Γύαρος - Gyaros, island, poor and site of exile in Roman times, the modern Gyaros, Cyclades Greece
Hits: 32
Works: 19
Latitude: 37.602000
Longitude: 24.732000
Confidence: High

Greek name: Γύαρος
Place ID: 376247IGya
Time period: HR
Region: Cyclades
Country: Greece
Department: Syros/Gyaros
Mod: Gyaros

- Pleiades
- DARE
- IDAI gazetteer ID

Read summary reports on the recent excavations at Gyaros in Chronique des fouilles en ligne – Archaeology in Greece Online.
Search for inscriptions mentioning Gyaros (Γυαρ...) in the PHI Epigraphy database.

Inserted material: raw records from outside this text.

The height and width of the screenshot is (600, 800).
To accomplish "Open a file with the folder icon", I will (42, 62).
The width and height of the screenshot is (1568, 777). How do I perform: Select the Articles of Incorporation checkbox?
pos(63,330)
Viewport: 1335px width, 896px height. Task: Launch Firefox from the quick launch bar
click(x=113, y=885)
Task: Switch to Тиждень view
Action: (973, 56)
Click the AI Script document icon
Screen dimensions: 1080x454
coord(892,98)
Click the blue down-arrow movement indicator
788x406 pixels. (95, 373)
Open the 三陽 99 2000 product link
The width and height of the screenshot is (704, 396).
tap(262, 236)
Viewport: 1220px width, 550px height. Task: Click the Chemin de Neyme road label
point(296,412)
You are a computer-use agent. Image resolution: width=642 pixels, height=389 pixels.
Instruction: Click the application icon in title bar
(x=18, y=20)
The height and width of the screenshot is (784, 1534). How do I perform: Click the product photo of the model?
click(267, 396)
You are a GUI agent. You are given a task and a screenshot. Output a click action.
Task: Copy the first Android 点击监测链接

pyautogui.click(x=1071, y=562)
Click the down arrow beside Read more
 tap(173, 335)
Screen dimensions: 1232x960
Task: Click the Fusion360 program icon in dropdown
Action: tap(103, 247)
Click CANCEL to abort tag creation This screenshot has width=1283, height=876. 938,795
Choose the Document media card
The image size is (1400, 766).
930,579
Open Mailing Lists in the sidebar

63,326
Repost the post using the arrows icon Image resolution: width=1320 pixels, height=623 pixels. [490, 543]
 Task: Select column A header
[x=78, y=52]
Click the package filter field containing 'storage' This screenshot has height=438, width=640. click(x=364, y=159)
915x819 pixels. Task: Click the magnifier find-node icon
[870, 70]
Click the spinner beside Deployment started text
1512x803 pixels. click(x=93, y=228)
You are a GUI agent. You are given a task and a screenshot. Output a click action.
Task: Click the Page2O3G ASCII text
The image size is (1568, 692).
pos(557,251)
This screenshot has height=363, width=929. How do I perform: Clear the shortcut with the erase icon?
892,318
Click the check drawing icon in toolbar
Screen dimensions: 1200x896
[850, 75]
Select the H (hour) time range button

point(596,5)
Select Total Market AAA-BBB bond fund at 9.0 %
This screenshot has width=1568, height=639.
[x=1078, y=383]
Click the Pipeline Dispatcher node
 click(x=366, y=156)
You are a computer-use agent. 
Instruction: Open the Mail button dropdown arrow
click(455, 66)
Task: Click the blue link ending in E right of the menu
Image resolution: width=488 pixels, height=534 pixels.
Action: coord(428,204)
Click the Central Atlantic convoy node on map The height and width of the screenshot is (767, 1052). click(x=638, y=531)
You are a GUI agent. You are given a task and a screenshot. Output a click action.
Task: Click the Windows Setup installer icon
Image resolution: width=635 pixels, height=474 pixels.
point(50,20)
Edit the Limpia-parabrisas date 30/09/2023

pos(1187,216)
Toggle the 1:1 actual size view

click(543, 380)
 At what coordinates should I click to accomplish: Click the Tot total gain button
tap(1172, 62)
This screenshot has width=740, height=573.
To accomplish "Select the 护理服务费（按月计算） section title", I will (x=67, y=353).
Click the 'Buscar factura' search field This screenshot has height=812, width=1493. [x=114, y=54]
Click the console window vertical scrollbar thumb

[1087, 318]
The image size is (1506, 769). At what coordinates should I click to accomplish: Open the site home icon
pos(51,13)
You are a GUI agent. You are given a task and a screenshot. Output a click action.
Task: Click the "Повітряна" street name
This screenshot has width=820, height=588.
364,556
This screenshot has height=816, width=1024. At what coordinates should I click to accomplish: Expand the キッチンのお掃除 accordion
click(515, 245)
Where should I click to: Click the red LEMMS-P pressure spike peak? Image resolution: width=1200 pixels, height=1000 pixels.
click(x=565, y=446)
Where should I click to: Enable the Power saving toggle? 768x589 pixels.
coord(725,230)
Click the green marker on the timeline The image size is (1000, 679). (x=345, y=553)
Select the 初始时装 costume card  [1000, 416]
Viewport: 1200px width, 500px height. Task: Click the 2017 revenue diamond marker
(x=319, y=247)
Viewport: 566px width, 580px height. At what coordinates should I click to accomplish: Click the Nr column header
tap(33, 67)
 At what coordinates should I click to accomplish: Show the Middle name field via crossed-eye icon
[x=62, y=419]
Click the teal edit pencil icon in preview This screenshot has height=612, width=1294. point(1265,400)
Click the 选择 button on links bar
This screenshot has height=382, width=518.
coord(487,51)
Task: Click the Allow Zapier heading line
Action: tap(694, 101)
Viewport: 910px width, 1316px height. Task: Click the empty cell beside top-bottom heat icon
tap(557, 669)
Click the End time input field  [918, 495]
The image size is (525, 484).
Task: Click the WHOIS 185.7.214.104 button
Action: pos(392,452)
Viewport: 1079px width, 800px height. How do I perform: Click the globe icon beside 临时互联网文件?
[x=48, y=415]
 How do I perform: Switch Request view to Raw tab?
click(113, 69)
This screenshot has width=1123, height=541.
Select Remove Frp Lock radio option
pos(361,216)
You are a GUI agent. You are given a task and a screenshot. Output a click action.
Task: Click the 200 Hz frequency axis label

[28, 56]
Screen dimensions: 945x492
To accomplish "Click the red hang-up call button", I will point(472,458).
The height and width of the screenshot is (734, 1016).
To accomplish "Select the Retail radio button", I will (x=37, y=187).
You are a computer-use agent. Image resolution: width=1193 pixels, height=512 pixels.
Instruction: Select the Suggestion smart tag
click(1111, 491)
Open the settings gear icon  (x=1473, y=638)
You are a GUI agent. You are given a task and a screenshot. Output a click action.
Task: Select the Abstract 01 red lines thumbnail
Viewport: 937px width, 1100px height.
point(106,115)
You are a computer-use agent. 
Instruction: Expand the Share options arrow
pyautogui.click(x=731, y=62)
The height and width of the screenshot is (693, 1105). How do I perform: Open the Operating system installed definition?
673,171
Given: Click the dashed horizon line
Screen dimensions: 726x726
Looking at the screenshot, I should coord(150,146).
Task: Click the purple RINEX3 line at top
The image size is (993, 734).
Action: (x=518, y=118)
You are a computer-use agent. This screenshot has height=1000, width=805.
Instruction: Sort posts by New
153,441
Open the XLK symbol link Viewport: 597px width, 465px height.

Modern Description: Gyaros lies equidistant in longitude between Tinos and Kea, and in latitude between Andros and Syros; its profile is clearly visible from all four. Though abandoned today, a settlement existed on the island in Antiquity. An inscribed Hellenistic stele found at Palaiopolis on Andros, refers to the ‘deme of the Gyarians'. Strabo visited the island in person in 31/30 BC, and mentions that his boat took on board a local fisherman who was being sent as an envoy to the Caesar to request reduction of the island's annual tribute from 150 drachmae, which it could not manage to pay, to a minimal 100 drachmae (Geog. X, 5.3). Strabo emphasises the poverty of the island, and other references to its harshness abound: the first is a pseudo-Aristotelian work cited by Aelian which asserts that even the ‘rats eat iron' on the island. No significant trace of the ancient settlement has been uncovered, nor is its exact location determined; but archaeological finds (an inscription) attest a cult of Aphrodite Mychia, and from other pottery fragments the worship of Zeus and of Demeter is inferred. Gyáros appears to have been relatively well-known in the later ancient world, since we have references to it, in different contexts, in Virgil, Ovid, Cicero, Pliny, Juvenal, Tacitus and Lucian. Most frequently it is mentioned as a place of exile under Imperial Rome. Some idea of how inhospitable the island must have been is indicated by the fact that on two occasions Tiberius had a sentence of exile on Gyáros changed to another more hospitable island, such as Kythnos or Amorgos, noting that ‘if a man were granted his life he must be allowed the means to live'. (Tacitus, Annals III, 69 & IV, 29). The only remains visible today behind the island's one protected landing point in the middle of the eastern shore, are those of the internment camp built in 1948 to isolate and confine members of the Greek Communist Party and National Liberation Front. Most of the several thousand detainees lived in cramped tents, in all weathers; the decaying buildings were only for the administration of the camp. The island was used again as a prison during the military dictatorship in Greece between 1967 and 1974, since when the island has been uninhabited.
Wikipedia: https://en.wikipedia.org/wiki/Gyaros
Wikidata ID: Q1147663
Trismegistos Geo: 33241

Info: McGilchrist's Greek Islands

(From McGilchrist’s Greek Islands, © Nigel McGilchrist 2010, excerpted with his gracious permission. Click for the books)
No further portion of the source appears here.